‘Ways of Seeing’
Death of John Berger 2 Jan 2017 · Paris, France
John Berger born on 5 November 1926. English art critic, novelist, painter and poet. His novel G. won the 1972 Booker Prize, and his essay on art criticism Ways of Seeing, written as an accompaniment to a BBC series I have been watching again since its first showing on television in the early 70s.
I was prompted to revisit this monumental work by an excellent essay; How John Berger taught us to see - The mind's eye by Colin MacCabe / October 13, 2016. Published in November 2016 issue of Prospect Magazine.
http://www.prospectmagazine.co.uk/magazine/john-berger-taught-us-to-see
‘He has asked, as Bob Hope did, for no celebrations of a birthday where “the candles cost more than the cake.” There can however, be no doubt that glasses will be raised across the world on 5th November for his 90th birthday by those who have worked with John Berger.
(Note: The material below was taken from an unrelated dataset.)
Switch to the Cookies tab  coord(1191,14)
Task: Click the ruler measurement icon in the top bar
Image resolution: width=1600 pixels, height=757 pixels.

There are certainly hundreds, maybe even thousands of them because Berger has always managed to live several lifetimes at once.’‘Ways of Seeing consisted of just four 30-minute episodes, first shown in 1972. Looking back, the ambition was extraordinary. With little more screen time than a typical Hollywood film, the series did not merely canter through the evolution of western art but located that history in its ideological and economic settings.
Only three years before, Kenneth Clark’s 14-hour BBC blockbuster, Civilisation, had told the story of the artistic canon as if creativity had no connection to material history. Berger refused that account. And remarkably, his disruptive documentaries would ultimately have more effect than the cultural juggernaut that was Civilisation. The film and the spin-off book which followed have been crucial primers to many generations of students struggling to conjugate art and politics, and even today are enjoyed on YouTube.’
https://www.youtube.com/watch?v=0pDE4VX_9Kk (First Episode)
Throughout Ways of Seeing Berger, challenges received assumptions about the meaning of artworks and such attendant notions as beauty, truth, and genius.
Berger changed forever my way of seeing not only European oil painting but how to look again with fresh eyes at western visual culture.